Reading Time: 5 minutes
by Bill Hennessy and Jim Durbin
John Knowles’s classic novel, A Separate Peace, begins memorably:
I went back to the Devon School not long ago, and found it looking oddly newer than when I was a student there fifteen years before . . . as if a coat of varnish had been put over everything for better preservation.
I get precisely the opposite feel when I look at the Republican Party.
Republicans Return to Disarray
Less than two years after the Tea Party carried Republicans to historic gains in Congress and state houses around the country, the Grand Old Party looks much older than grand. Its skin is coarse and leathery. Pachyderm-ish.Or like the broken, bleeding hands of a North Dakota railroad worker in January. It’s as if a coat of Elmer’s Glue had been put over everything to blister and peel and crack like mud under the burning sun.
Across Missouri, people were driven away by heavy-handed party regulars. The disenchanted were mostly newcomers to politics.
Most infamous of these events was the St. Charles County debacle in which the county chairman ruled with an iron fist, inspiring a rebellion that ended with police riot squads clearing the premises and arresting two caucus-goers. Ready to lead, indeed.
In Illinois, a wealthy young man from a prominent family unleashed a tidal wave of lies—flat out, ridiculous, and cruel lies—against a decent and honest opponent. Meanwhile, the Illinois GOP insiders threatened and cajoled anyone who dared support the young heir’s opponent. At a Lincoln Days dinner in Madison County, I heard a small business owner explain the sticker on his chest: “I’m not supporting him, but they’ll go after my business if I don’t wear this.”
Liberty my foot. The Illinois GOP is every bit as capable of totalitarian control as the Obama administration. It feels like the Republican Party is more interested in protecting the power and redistributive entitlements of its long-time insiders than in growing its base. The party fears new blood (except their properly schooled off-spring), the way closed country clubs of the 1970s feared blacks, Jews, and Catholics.
Where Does the Money Go?
Did I say “redistributive entitlements?” Yes, I did. When it comes to government spending, the biggest difference between the Republicans and Democrats is to whom they redistribute our money. Democrats buy votes with tax dollars; Republicans buy donors.
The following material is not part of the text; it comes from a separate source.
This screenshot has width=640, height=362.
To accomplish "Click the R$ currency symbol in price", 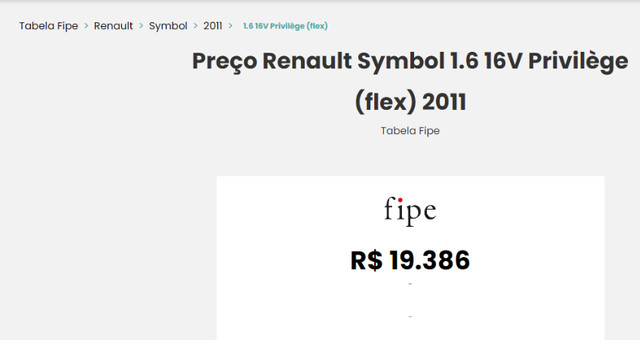I will click(x=367, y=260).
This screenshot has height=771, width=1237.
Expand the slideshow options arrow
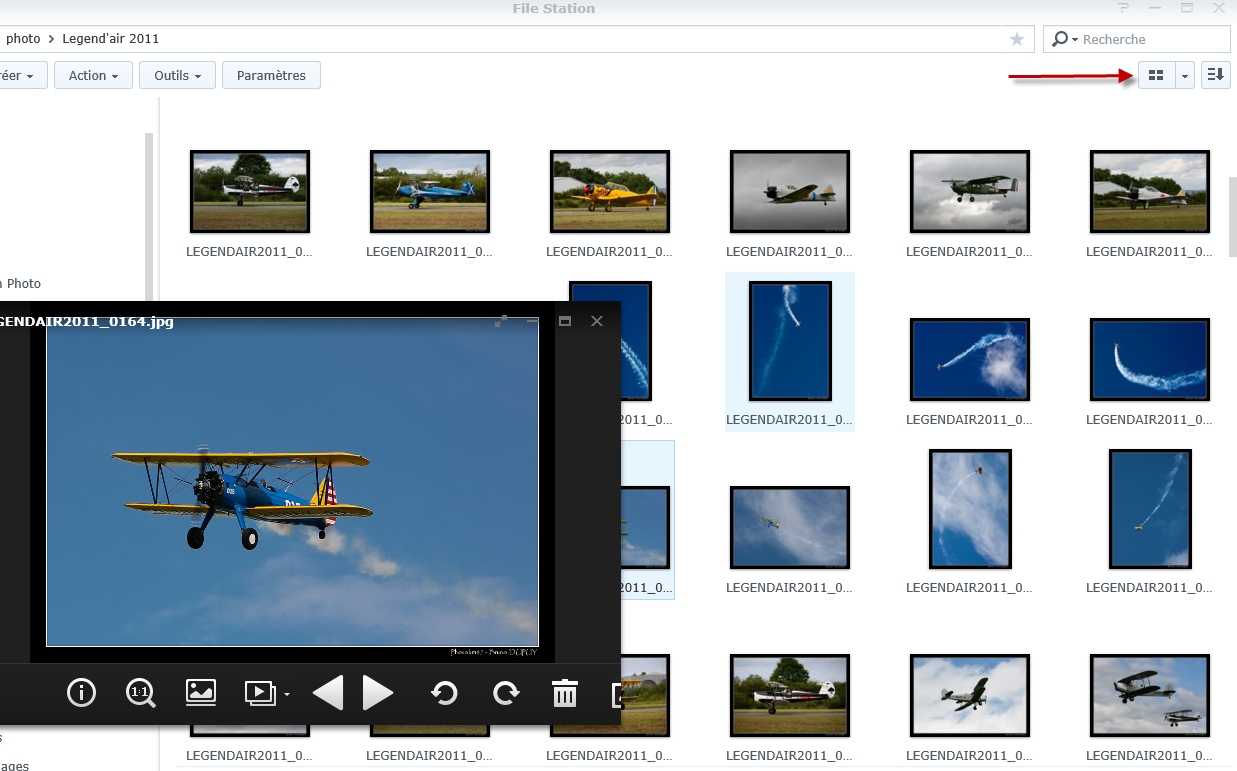point(287,693)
Now, I admit, I’d rather live in a nation led by Republicans than one ruled by Democrats. Republicans tolerate more personal liberty and more economic growth. They are more open to learning and to experimenting with better methods than are Democrats. Republicans remain naturally skeptical of experts who’ve never accomplished anything in real life.
But only slightly.
Republicans do not tolerate real competition between businesses. They championed TARP as much the Democrats did, and TARP was the crown jewel of anti-competitive legislation. Nor do they welcome newcomers into the party—at least not newcomers who want an equal say in things.
I realize that people who’ve worked on Township committees for 20 years want to have more influence than some guy who accidentally wanders into his first caucus looking for a public toilet. But rigging the process to produce results that were predetermined by a small cadre of insiders doesn’t help Republicans win or grow the base—it helps launch third parties.
After the Tea Party dragged the GOP across the finish line in 2010, to borrow Mike Leahy’s line, the GOP wanted nothing more to do with us. They’ve quietly toiled to let us know our kind isn’t welcome. We’re like Irish and Italian immigrants a century and a quarter ago. “We’re going to vote now, dear. Be a good little immigrant and take out the trash.”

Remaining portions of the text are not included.